The ideal lava flow will have a brecciated top, either as pillow lava development, autobreccia and rubble typical of ʻaʻā and viscous flows, or a vesicular or frothy carapace such as scoria or pumice. The top of the lava will tend to be glassy, having been flash frozen in contact with the air or water.

The centre of a lava flow is commonly massive and crystalline, flow banded or layered, with microscopic groundmass crystals. The more viscous lava forms tend to show sheeted flow features, and blocks or breccia entrained within the sticky lava. The crystal size at the centre of a lava will in general be greater than at the margins, as the crystals have more time to grow.

The base of a lava flow may show evidence of hydrothermal activity if the lava flowed across moist or wet substrates. The lower part of the lava may have vesicles, perhaps filled with minerals (amygdules). The substrate upon which the lava has flowed may show signs of scouring, it may be broken or disturbed by the boiling of trapped water, and in the case of soil profiles, may be baked into a brick-red terracotta.

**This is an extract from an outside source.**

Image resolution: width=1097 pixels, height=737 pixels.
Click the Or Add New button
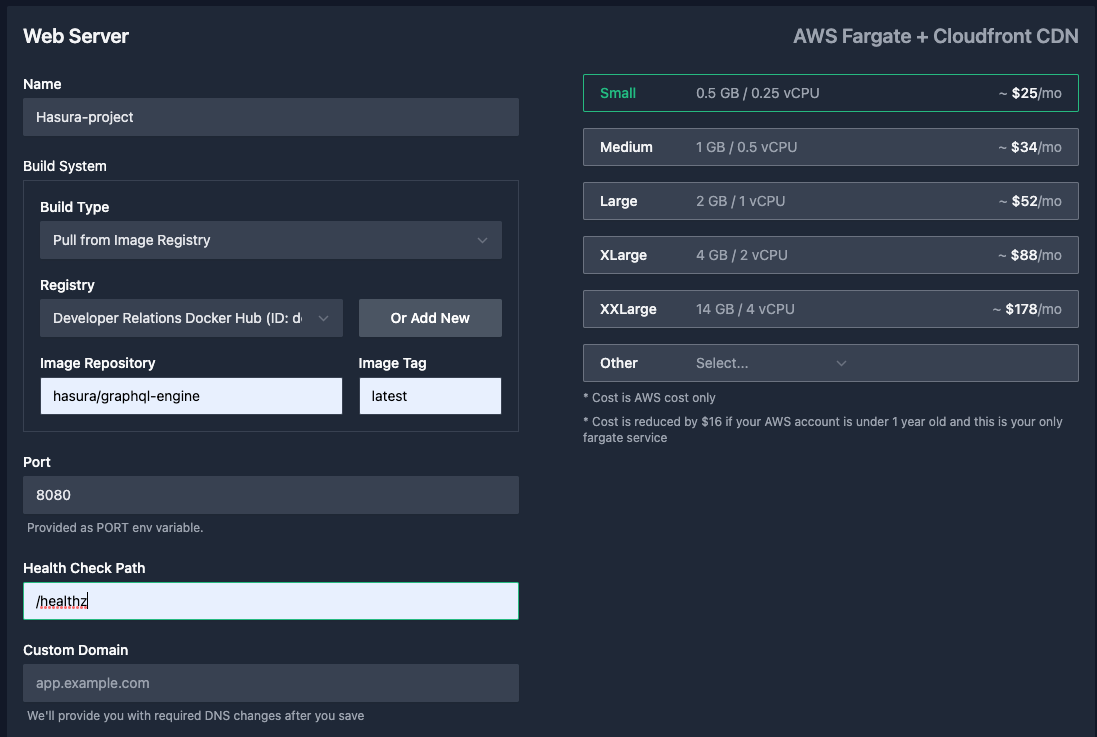(430, 318)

Discriminating between an intrusive sill and a lava flow in ancient rock sequences can be difficult. However, some sills do not usually have brecciated margins, and may show a weak metamorphic aureole on both the upper and lower surface, whereas a lava will only bake the substrate beneath it. However, it is often difficult in practice to identify these metamorphic phenomenon because they are usually weak and restricted in size. Peperitic sills, intruded into wet sedimentary rocks, commonly do not bake upper margins and have upper and lower autobreccias, closely similar to lavas.